Inflation is nearly back to the Bank of England’s 2% target, enabling the PM to declare that this “hard earned economic stability” would be endangered by Sir Keir Starmer’s Labour.

But surveys consistently show that for most Britons, including Londoners, the cost of living crisis remains all too real. There will not now be time for another tax giveaway. 

And Mr Sunak hasn’t delivered on his pledge to “stop the boats”. On Thursday, he vowed that Rwanda-bound deportation flights would still take off, but only at some point in July, and not before the election.

Given the backdrop, many Tory MPs were stunned that he was going earlier than the autumn, while Labour ones could not hide their glee around the corridors of Westminster.

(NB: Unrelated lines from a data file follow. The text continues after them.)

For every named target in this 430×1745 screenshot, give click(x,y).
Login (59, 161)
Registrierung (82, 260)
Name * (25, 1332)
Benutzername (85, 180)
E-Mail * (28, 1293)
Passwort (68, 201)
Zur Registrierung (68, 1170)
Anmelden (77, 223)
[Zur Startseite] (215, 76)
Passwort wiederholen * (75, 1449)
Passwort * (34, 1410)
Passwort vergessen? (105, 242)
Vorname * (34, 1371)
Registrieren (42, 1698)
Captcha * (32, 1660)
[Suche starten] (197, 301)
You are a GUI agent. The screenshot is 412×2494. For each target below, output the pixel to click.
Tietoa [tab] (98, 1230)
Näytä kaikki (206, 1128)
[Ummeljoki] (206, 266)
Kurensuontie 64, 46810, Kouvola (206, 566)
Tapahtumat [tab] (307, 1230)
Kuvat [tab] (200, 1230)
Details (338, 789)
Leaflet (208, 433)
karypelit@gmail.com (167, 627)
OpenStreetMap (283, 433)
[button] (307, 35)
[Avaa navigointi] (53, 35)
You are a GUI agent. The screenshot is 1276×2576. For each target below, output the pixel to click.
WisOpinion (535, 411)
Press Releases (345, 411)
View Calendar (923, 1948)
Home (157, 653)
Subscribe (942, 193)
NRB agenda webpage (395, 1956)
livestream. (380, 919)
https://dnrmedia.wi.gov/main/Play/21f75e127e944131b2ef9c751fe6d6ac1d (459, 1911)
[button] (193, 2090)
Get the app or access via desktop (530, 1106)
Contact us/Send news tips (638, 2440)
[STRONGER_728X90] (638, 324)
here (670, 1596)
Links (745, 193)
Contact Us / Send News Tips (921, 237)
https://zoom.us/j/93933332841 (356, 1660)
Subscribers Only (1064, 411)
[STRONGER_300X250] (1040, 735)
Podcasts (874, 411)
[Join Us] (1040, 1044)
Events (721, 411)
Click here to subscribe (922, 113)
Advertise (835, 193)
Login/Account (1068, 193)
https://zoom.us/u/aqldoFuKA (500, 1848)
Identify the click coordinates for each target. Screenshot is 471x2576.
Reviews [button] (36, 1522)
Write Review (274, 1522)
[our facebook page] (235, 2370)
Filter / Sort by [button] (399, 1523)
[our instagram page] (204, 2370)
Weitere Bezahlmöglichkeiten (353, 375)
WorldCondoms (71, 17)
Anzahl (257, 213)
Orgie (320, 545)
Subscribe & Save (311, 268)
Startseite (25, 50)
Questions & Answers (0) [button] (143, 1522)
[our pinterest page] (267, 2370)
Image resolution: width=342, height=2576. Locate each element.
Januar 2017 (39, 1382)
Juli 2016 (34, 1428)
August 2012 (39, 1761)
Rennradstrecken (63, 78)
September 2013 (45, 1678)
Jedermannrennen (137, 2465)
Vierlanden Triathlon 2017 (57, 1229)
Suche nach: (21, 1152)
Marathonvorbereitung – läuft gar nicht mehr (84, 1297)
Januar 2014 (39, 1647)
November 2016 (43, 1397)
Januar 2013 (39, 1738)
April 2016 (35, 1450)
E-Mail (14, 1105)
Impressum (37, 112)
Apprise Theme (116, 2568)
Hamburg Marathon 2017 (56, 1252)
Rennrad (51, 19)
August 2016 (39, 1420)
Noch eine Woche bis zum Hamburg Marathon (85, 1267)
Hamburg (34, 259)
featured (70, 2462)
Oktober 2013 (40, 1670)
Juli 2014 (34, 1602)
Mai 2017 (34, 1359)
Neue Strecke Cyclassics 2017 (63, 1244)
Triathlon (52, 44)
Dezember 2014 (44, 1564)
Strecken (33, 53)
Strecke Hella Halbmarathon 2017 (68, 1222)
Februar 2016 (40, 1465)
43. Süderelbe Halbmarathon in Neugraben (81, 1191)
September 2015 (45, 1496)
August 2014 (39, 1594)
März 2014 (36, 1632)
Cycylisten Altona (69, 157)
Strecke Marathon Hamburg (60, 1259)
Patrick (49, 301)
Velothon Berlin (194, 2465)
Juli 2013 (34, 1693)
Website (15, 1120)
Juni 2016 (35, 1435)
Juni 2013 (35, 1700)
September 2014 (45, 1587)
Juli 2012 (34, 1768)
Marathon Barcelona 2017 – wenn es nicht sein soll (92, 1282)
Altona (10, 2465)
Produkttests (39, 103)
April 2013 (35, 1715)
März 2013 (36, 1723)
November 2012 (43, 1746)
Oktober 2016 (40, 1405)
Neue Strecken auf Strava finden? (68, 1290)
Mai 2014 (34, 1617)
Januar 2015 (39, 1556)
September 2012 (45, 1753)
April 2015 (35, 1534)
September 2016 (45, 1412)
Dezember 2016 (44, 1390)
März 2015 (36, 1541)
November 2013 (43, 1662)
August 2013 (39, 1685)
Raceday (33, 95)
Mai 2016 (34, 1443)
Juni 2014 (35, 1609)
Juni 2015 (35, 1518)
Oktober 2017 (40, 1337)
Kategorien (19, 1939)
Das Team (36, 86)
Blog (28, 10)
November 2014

The PM’s rain-soaked statement was almost drowned out by protestors on Whitehall belting out Labour's 1997 campaign song, "Things Can Only Get Better." A Lib Dem source quipped: "Things can only get wetter."

There’s the rub for Tory strategists: What if things can only get worse from here? What if the latest inflation numbers, and the UK economy’s emergence from a shallow recession, is as good as it gets between now and the autumn? 

New legal challenges or logistical problems could gum up the Rwanda plan anew. The boats might still keep coming across the Channel, even after any flights.

So going earlier could limit further damage from the Right, by forestalling mobilisation and fundraising by Nigel Farage’s Reform UK party.

Mr Farage duly said on Thursday that he would not be standing himself. But much of the Tories’ day one messaging was a warning to supporters against letting Labour in through the back door by voting for Reform.

It could also leverage divisions on the Left over the war in Gaza, with George Galloway vowing to field candidates against Labour for his Workers Party of Britain.

The Conservatives are not short of divisions in their own ranks. Waiting for the autumn would have risked turning the party’s annual conference, starting on September 29, into a factional free-for-all ahead of the election.

There’s a case for damage limitation by going sooner, to try to protect a functioning parliamentary party and the careers of leading Tory centrists with an eye to the future.

After Labour’s landslide win at the end of World War II, Clement Atlee’s government set about creating the modern welfare state - NHS and all. But rationing remained and the national mood was still sombre when voters returned Winston Churchill to No10 in 1951.

This time, again, the Government is not exactly flush with cash. Under Sir Keir and shadow chancellor Rachel Reeves, Labour has been busy setting expectations as low as possible.

So the Conservatives could be playing a long game, hopeful of a comeback once voters tire of any Labour failure to deliver the change they expect.

Or does Mr Sunak really think he has a chance of a shock victory, like John Major in 1992?

The Tories insist that Labour have still failed to seal the deal with voters, and the polls do show many voters are unconvinced by Sir Keir, much like they remained to be convinced by Neil Kinnock back then.

The trouble is, Labour were never so far ahead in the polls then as they are now - an average of 20 points today. We’ll know whether the PM’s against-the-odds bet has paid off in six weeks, on US Independence Day.